There’s nothing wrong with saving it until last — in fact, I’d recommend this; you need to have a firm grasp on your content before you can create a compelling subject line, for starters —but you should include sufficient time in your campaign schedule for this particular item. Here’s why.
The email subject line is nothing short of the keys to the kingdom. The Holy Grail. The secret handshake. The “open sesame” to … well, you get the point. It can be your greatest strength, but as the cliché goes, it can also be your greatest weakness.
Think about it in terms of the countless emails you’re no doubt inundated with on a daily basis.
How do you judge whether an email in your inbox is worthy of your attention? You look at who sent it and you look at the subject line. If both of those are interesting enough, you open the email … and somewhere, you just made an email marketer very happy.
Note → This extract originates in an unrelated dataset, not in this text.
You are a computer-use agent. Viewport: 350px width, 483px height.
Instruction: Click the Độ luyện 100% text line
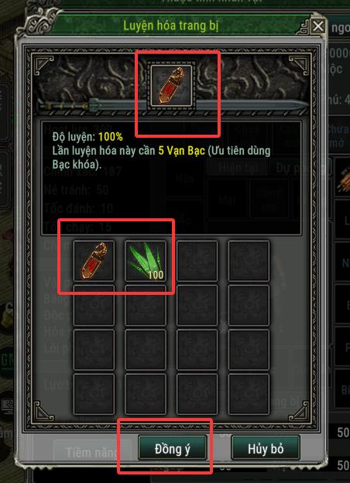pos(88,137)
And if you go on to read the email and are intrigued enough to actually click on a Call to Action button and convert, that marketer is thrilled beyond belief, I promise.
The email subject line, then, is critical to launching your target audience down that path to conversion. Thankfully, there a few guidelines that most experienced marketers agree on.
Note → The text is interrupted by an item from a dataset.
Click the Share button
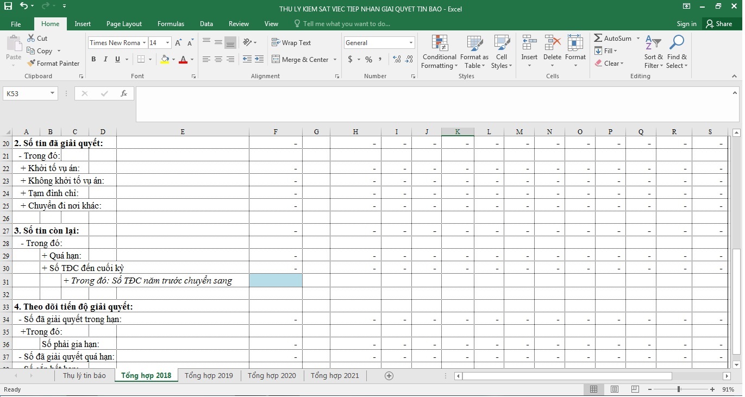This screenshot has width=745, height=397. 718,24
According to Mailer Mailer’s latest Email Marketing Metrics Report, subject lines of just 4 to 15 characters resulted in the highest open rate last year, at 15.8%. Longer subject lines also resulted in lower open rates.
The same holds true for click rates; with subject lines of 4 to 15 characters, Mailer Mailers reports a maximum click rate of 2.6%. When subject lines exceeded 51 characters, the click rate declined to 1.6%.
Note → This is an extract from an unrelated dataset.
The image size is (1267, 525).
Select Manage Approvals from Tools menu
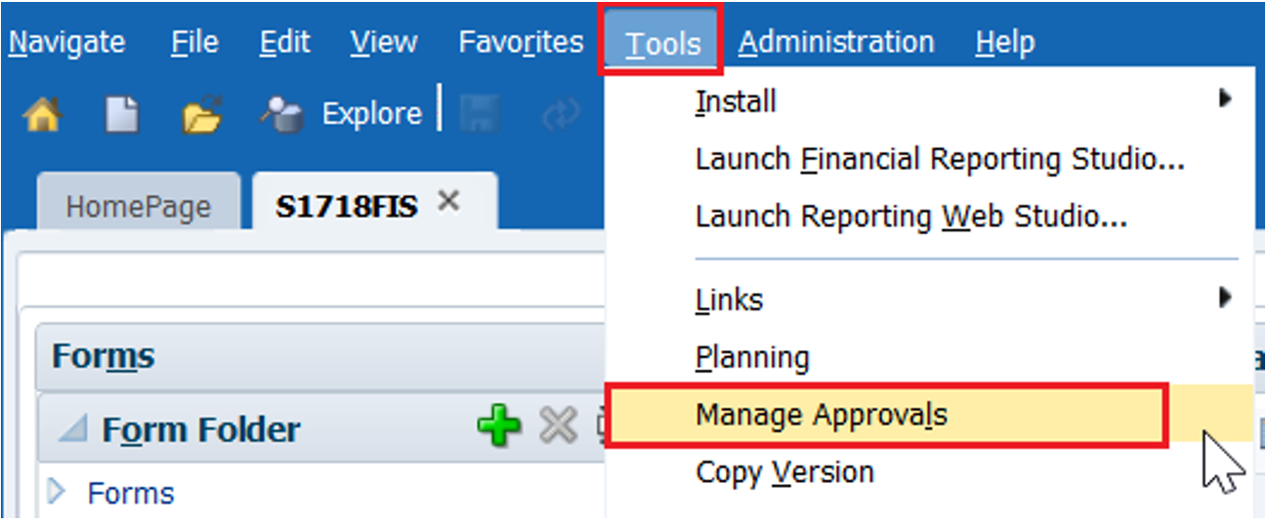pos(821,415)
Most email marketers agree: Keep your subject lines to 50 characters or fewer.
Bottom line: You want your subject line to be timely and informative. Constant Contact has a slightly unusual take on this. They recommend thinking of your subject line as a tweet, which should be easy enough for those of us who are accustomed to communicating in short but effective bursts of 140 characters, max.
MailChimp also has some great advice on that front, advising would-be subject line auteurs that when it comes to subject lines, don’t sell what’s inside. Tell what’s inside.
According to Constant Contact, including numbers in your email subject line not only helps to set reader expectations for what’s inside, it also implies that the content is relatively succinct, which increases the likelihood that your target audience will click through to read your email.
It’s basic human nature: If we’re asked a question, we feel somewhat compelled to respond. So why not include a question in your subject line? MailChimp advises that subject lines phrased as questions often perform better, particularly when you keep the overall message straightforward.
Some other strong advice from those chimp email experts? Avoid using promotional phrases, CAPS, or exclamation marks in your subject lines.
This may seem pretty obvious, but urging people toward some sort of action (downloading a report, registering for a webinar, attending an event) inspires open rates and click throughs. Just remember, you want your subject line to be timely while also relevant and fairly brief. You want to be interesting and engaging while also being descriptive about what’s inside your email.
It may seem like a tall order, but here’s the thing: There’s no one single formula that works for every marketer at every company. You need to experiment and test and experiment and test some more until you find the rhythm or groove that works for your company and for your audiences.
Good luck, and may the clickthrough rates be ever in your favor.